La operación Mulberry ha sido un éxito y en el puerto no hay un momento de pausa; el trasiego es constante y febril. Sin embargo, un despliegue semejante precisa unas medidas de seguridad a la altura de las circunstancias. Un sistema de globos sonda ha sido dispuesto para dificultar los bombardeos de los Messerschmitt que la Luftwaffe tiene estacionados en Normandía. Todas las noches, unos aparatos generan niebla artificial con la misma intención. Si, a pesar de todo, las aeronaves alemanas osan hacer alguna incursión, 150 cañones Bofors suecos de 40 milímetros reposan sobre el rompeolas. Pronto se demostrará, no obstante, que existe un peligro mucho más acuciante para el puerto; una amenaza contra el cual no hay defensa que valga.
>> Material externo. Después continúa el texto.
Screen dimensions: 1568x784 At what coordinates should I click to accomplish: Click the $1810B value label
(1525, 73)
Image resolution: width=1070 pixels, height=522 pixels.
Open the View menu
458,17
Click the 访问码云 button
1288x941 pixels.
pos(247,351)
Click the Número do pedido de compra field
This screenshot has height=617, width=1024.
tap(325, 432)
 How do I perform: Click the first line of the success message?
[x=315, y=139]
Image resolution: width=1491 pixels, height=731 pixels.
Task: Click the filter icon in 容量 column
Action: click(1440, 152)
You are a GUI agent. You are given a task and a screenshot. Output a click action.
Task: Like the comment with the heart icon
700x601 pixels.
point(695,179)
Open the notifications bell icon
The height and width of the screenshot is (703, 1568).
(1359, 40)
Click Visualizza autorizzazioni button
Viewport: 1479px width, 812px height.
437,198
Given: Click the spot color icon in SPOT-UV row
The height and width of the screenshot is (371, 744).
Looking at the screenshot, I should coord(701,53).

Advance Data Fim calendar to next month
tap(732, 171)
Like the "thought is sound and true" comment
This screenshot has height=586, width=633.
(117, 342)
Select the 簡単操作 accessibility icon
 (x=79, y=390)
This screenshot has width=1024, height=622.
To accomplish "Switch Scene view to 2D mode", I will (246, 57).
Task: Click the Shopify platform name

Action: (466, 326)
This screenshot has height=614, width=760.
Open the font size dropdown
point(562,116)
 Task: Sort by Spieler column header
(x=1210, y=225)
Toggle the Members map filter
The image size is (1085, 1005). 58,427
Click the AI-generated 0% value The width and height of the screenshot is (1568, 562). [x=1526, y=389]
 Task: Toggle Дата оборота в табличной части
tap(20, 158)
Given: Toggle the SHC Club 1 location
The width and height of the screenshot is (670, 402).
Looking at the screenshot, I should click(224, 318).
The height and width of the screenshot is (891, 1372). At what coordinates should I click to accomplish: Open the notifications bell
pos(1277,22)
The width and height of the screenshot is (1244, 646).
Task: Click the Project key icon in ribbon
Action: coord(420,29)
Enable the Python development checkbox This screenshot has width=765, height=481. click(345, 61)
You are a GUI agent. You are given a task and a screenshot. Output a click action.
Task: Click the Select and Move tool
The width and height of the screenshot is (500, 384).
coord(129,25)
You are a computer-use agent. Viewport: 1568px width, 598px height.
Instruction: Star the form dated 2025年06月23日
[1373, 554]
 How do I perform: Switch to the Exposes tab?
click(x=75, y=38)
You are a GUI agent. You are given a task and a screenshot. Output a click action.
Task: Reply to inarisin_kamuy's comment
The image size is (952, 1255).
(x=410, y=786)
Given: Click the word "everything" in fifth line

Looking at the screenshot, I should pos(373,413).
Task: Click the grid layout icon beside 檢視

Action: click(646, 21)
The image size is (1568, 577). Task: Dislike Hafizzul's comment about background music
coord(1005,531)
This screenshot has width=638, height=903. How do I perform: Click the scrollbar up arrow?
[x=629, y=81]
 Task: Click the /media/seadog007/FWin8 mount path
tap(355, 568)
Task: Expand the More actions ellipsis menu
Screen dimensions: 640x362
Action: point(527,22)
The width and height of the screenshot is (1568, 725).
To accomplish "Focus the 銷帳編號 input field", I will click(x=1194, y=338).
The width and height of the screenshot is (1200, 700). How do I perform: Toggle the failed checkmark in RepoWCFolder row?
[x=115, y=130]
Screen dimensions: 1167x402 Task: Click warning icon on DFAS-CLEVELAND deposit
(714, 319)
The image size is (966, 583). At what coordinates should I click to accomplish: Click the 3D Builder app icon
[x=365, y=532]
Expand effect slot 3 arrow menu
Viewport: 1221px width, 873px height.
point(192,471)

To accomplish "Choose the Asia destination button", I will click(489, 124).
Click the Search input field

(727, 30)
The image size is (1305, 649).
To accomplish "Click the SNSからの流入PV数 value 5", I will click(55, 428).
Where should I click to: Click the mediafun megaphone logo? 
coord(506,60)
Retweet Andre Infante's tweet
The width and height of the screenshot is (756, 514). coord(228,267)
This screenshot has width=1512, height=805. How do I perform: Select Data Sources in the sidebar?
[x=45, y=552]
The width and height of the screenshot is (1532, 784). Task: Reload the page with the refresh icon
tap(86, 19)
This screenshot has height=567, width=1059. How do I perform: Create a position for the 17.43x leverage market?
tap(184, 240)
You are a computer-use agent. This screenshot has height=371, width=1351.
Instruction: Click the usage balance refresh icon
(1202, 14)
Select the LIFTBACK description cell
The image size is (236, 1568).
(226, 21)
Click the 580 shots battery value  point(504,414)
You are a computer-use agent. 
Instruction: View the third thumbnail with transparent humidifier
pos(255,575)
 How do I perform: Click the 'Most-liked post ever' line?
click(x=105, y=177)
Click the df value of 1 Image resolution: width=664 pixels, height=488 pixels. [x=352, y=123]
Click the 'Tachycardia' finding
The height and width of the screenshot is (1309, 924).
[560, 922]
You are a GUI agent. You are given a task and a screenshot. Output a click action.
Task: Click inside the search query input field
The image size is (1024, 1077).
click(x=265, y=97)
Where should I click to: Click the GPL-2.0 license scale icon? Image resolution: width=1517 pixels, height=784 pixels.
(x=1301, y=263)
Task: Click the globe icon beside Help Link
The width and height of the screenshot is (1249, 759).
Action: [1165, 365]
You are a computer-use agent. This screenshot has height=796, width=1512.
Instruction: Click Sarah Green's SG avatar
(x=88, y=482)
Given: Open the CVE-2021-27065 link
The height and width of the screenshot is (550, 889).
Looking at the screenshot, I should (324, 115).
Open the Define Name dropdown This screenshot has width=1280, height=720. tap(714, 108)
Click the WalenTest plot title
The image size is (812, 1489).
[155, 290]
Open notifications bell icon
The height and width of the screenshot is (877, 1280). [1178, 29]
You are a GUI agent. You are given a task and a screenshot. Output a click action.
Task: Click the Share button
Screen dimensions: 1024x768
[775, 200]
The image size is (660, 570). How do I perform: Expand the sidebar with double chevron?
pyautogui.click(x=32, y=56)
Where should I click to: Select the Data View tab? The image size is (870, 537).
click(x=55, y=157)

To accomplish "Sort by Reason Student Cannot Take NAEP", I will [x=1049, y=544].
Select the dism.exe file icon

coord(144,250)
Dos semanas después del desembarco, una furiosa tormenta se abate sobre las costas normandas. El mar se revuelve como si el mismo Neptuno lo empujase. Las olas suben, suben, suben, y luego caen con una fuerza demoledora: no se recuerda una tempestad tan violenta en 70 años. Los muelles y el rompeolas han sufrido daños bastante severos. Muchos puentes han quedado inservibles y hay ‘cajas Phoenix’ a la deriva. Con todo, el destrozo no es irreparable. Mientras la infantería ha empezado a avanzar lentamente hacia el sur, los ingenieros se afanan para devolver todas las piezas a su sitio. Los puentes se levantan de nuevo; algunos bloques se recuperan, otros son reemplazados. A finales de junio, la base de Arromanches está de nuevo activa. Un alivio para los Aliados: en Cherburgo, los alemanes han reducido el puerto a escombros; y aún falta un mes y medio para avistar las inmediaciones de Le Havre.
Utah y Omaha, los enclaves estadounidenses, son -casualidad o no- las playas del desembarco sobre las cuales hay más páginas escritas, horas de película filmadas y palabras vertidas. No sin razón, desde luego; la historia de los soldados que las conquistaron es una epopeya revestida de una épica difícil de describir, a no ser que se haya experimentado en las propias carnes. Dicho esto, la obra realizada por los ingenieros británicos en Gold no tuvo, en su momento, parangón en la historia militar. Nadie antes se había llevado las piezas de un puerto de esas dimensiones para montarlas sobre la marcha en un campo de batalla. Las ‘cajas Phoenix’ han aguantado tres cuartos de siglo en su lugar. Desde lo alto de Arromanches, asoman en el horizonte con toda su solidez. Como una cicatriz gris en medio de la inmensidad azul.